Gonzales calls for mandatory web labeling law

by David Evans on April 21, 2006   in Legal

Declan McCullagh at CNET says:

Web site operators posting sexually explicit information must place official government warning labels on their pages or risk being imprisoned for up to five years, the Bush administration proposed Thursday.

The Bush administration’s proposal would require commercial Web sites to place “marks and notices” to be devised by the Federal Trade Commission on each sexually explicit page.

Replace Bush with Herb Vest and this sounds quite familiar to the dating site legislation that has been slowly making it’s way through the courts, and almost as untenable.

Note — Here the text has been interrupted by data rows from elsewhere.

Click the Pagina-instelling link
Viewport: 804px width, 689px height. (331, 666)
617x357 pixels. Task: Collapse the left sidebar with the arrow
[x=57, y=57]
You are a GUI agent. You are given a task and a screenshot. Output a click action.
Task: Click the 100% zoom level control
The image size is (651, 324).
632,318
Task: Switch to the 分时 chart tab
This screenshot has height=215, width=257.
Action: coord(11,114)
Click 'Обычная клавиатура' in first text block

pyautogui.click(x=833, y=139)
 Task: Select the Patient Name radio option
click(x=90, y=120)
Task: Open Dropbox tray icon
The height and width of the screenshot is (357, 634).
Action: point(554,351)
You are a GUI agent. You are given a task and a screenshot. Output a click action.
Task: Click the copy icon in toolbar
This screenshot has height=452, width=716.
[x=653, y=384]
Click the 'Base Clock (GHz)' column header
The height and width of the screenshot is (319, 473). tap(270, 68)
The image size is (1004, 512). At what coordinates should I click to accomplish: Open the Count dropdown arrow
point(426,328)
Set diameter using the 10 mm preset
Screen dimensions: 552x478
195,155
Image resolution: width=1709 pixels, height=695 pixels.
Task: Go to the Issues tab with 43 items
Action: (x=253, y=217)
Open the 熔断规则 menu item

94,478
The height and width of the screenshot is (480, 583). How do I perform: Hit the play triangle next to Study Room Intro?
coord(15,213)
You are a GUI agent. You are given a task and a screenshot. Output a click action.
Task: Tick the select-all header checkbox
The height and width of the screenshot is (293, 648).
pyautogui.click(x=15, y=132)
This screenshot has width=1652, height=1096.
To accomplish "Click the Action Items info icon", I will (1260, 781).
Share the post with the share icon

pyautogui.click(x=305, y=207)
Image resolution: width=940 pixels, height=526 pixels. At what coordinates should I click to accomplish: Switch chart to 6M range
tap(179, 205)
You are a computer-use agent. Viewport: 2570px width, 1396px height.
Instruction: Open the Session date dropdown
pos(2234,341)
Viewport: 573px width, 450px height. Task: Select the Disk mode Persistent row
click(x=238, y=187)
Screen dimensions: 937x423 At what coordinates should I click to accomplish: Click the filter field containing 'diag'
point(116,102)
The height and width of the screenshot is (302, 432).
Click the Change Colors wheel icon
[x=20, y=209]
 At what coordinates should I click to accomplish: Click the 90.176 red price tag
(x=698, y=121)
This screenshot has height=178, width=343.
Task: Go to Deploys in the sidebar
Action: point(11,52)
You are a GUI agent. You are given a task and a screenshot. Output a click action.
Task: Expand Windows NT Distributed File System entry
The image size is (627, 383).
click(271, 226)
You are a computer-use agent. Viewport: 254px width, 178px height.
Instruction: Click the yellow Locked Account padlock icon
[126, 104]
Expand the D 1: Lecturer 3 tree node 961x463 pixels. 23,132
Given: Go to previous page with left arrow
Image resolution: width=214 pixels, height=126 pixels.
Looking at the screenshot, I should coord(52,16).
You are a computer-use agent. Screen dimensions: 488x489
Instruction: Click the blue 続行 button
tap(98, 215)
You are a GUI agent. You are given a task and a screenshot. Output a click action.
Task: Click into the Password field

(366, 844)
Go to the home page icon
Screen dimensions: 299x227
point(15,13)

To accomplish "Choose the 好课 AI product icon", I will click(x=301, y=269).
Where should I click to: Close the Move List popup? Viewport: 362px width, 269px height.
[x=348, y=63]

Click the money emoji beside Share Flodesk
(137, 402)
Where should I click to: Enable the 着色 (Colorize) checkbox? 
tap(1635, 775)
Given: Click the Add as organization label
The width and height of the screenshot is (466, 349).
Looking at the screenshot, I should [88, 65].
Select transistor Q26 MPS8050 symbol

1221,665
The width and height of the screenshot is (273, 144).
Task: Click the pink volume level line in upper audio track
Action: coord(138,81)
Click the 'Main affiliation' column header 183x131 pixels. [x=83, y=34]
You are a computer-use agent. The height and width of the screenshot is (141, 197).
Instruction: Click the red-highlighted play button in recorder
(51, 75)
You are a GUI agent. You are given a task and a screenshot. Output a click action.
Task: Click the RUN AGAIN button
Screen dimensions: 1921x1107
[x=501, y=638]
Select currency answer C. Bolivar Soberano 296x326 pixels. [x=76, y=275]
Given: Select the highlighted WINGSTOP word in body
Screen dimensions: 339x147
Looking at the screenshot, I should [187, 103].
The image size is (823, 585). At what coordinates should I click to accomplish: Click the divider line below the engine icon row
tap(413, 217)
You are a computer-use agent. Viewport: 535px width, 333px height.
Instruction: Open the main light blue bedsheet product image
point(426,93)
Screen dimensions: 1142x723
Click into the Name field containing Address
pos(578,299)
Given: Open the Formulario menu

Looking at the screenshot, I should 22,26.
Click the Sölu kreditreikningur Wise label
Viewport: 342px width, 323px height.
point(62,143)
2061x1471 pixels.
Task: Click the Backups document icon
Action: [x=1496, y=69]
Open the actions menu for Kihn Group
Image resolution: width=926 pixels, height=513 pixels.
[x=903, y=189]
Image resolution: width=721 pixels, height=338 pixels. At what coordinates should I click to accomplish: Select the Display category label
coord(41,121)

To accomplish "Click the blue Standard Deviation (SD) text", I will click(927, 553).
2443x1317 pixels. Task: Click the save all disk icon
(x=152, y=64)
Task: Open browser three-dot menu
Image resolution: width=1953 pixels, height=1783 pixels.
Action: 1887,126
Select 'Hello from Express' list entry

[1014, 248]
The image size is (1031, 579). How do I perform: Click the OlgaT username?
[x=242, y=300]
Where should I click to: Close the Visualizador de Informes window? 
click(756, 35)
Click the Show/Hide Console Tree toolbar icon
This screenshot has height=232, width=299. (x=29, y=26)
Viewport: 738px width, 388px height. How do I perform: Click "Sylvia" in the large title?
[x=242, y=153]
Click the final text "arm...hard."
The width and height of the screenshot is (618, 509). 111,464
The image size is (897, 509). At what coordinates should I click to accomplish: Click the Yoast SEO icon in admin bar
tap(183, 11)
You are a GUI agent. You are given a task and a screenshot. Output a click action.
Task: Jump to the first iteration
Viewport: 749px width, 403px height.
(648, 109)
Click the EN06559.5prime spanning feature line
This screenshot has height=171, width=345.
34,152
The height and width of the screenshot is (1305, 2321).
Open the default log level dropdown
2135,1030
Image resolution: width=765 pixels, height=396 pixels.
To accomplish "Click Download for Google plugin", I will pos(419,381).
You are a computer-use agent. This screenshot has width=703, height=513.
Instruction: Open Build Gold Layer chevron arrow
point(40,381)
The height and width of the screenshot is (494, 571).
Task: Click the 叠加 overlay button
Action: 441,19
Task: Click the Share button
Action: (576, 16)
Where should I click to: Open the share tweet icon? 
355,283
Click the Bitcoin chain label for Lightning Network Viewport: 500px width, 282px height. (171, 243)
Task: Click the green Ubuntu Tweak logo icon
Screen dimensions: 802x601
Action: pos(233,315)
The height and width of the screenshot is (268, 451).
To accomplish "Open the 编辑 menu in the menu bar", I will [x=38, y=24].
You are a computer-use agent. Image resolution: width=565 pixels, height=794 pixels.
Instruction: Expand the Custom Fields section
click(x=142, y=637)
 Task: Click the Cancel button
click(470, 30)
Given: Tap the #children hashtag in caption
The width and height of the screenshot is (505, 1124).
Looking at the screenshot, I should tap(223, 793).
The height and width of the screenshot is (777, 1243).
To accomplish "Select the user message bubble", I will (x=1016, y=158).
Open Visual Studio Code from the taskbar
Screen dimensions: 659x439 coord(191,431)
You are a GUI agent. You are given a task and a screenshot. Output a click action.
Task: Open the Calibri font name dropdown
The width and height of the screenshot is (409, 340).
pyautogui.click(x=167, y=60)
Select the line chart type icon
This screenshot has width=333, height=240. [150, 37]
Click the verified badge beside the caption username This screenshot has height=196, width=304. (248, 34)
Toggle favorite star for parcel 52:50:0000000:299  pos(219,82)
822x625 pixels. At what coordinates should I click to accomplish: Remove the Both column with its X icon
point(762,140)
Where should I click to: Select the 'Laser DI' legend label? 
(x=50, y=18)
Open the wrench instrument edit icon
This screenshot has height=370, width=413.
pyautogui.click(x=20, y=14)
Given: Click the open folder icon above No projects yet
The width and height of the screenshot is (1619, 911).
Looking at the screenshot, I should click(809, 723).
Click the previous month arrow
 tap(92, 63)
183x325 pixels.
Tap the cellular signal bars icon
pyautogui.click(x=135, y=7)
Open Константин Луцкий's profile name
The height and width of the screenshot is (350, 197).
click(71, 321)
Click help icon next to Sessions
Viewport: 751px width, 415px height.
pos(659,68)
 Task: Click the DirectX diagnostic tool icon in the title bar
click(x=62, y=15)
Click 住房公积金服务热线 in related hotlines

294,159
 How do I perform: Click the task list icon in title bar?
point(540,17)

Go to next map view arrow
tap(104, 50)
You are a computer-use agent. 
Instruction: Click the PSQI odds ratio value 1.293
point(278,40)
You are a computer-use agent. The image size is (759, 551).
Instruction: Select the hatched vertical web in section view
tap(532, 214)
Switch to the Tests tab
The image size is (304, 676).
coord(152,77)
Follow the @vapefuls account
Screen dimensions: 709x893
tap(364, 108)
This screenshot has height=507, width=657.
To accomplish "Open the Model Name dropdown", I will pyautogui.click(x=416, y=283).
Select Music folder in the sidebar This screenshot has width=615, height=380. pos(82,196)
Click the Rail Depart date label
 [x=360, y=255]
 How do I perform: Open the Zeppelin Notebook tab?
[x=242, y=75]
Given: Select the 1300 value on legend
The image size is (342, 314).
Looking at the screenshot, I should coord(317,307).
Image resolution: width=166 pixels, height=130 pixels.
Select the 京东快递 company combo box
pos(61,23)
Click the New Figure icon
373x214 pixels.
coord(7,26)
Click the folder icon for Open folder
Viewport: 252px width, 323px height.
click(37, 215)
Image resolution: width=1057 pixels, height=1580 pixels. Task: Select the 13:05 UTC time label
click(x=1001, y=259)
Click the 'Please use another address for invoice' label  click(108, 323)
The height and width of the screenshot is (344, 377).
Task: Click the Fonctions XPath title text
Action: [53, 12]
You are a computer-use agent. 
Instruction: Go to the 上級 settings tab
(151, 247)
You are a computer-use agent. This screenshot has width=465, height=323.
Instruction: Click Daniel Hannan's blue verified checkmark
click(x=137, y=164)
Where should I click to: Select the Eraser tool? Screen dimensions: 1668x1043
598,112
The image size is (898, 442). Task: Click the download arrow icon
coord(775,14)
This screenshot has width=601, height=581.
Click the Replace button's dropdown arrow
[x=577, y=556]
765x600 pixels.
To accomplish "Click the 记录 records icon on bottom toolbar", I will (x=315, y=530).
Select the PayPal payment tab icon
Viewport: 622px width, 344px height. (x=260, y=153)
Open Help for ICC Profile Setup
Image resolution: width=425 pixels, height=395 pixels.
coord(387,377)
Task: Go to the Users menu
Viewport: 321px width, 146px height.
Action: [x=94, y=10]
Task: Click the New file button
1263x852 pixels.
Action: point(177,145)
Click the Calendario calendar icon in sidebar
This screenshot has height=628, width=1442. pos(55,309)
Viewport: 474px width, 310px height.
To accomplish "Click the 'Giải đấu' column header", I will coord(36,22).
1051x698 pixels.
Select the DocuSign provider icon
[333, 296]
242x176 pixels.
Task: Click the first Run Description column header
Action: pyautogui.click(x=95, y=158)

Every web page with pr0n on it labeled, take about unenforceable. Dems tried this with PICS in the mid-90’s, at least that was based on browser filters and not FCC-mandated badges on every page. Doesn’t the GOP know about meta-tags?

The net is too large, borderless and out of control for this to ever happen. Addressing “lascivious exhibition of the genitals” is not going to raise approval ratings either. Sounds like this is all about mandatory data retention regimes, which is related to the Patriot Act. “Lets force ISP’s to retain and store user data so we can track people illegally under the auspices of fighting pr0n.”

In January, the FBI told a senate panel Thursday that no more new laws are needed to deal with online child pornography.